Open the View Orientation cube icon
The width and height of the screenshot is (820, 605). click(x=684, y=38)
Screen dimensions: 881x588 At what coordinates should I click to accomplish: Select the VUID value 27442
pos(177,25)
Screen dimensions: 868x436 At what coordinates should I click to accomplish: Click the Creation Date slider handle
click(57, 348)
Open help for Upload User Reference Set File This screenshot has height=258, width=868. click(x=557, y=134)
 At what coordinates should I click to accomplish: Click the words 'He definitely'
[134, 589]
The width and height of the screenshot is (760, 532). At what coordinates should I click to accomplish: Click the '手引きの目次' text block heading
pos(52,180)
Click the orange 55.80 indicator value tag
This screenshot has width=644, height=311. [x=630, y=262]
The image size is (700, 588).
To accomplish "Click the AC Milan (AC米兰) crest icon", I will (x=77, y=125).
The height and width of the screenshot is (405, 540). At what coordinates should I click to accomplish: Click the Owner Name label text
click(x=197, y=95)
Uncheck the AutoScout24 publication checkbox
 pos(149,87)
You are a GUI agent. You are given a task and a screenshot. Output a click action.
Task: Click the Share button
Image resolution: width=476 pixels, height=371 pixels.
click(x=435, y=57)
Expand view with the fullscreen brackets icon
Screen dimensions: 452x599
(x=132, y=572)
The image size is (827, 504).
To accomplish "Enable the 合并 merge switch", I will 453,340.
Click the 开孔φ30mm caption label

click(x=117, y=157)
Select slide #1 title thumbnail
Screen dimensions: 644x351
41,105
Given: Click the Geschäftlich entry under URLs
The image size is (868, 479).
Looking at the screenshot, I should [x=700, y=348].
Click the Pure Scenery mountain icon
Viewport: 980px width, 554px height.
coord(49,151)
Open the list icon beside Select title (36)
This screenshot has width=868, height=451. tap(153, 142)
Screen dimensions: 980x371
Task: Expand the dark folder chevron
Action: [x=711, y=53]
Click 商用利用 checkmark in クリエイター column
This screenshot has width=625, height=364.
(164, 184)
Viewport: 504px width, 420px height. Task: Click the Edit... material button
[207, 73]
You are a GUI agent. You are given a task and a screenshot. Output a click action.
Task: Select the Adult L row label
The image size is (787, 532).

★ ★ ★ ★ ★ ★ ★

> **Task description**:
Each of the records is to be written out again without alteration.

> **Solution for this problem**:
Open the View Orientation cube icon
The width and height of the screenshot is (820, 605). click(x=684, y=38)
Screen dimensions: 881x588 At what coordinates should I click to accomplish: Select the VUID value 27442
pos(177,25)
Screen dimensions: 868x436 At what coordinates should I click to accomplish: Click the Creation Date slider handle
click(57, 348)
Open help for Upload User Reference Set File This screenshot has height=258, width=868. click(x=557, y=134)
 At what coordinates should I click to accomplish: Click the words 'He definitely'
[134, 589]
The width and height of the screenshot is (760, 532). At what coordinates should I click to accomplish: Click the '手引きの目次' text block heading
pos(52,180)
Click the orange 55.80 indicator value tag
This screenshot has width=644, height=311. [x=630, y=262]
The image size is (700, 588).
To accomplish "Click the AC Milan (AC米兰) crest icon", I will (x=77, y=125).
The height and width of the screenshot is (405, 540). At what coordinates should I click to accomplish: Click the Owner Name label text
click(x=197, y=95)
Uncheck the AutoScout24 publication checkbox
 pos(149,87)
You are a GUI agent. You are given a task and a screenshot. Output a click action.
Task: Click the Share button
Image resolution: width=476 pixels, height=371 pixels.
click(x=435, y=57)
Expand view with the fullscreen brackets icon
Screen dimensions: 452x599
(x=132, y=572)
The image size is (827, 504).
To accomplish "Enable the 合并 merge switch", I will 453,340.
Click the 开孔φ30mm caption label

click(x=117, y=157)
Select slide #1 title thumbnail
Screen dimensions: 644x351
41,105
Given: Click the Geschäftlich entry under URLs
The image size is (868, 479).
Looking at the screenshot, I should [x=700, y=348].
Click the Pure Scenery mountain icon
Viewport: 980px width, 554px height.
coord(49,151)
Open the list icon beside Select title (36)
This screenshot has width=868, height=451. tap(153, 142)
Screen dimensions: 980x371
Task: Expand the dark folder chevron
Action: [x=711, y=53]
Click 商用利用 checkmark in クリエイター column
This screenshot has width=625, height=364.
(164, 184)
Viewport: 504px width, 420px height. Task: Click the Edit... material button
[207, 73]
You are a GUI agent. You are given a task and a screenshot. Output a click action.
Task: Select the Adult L row label
The image size is (787, 532).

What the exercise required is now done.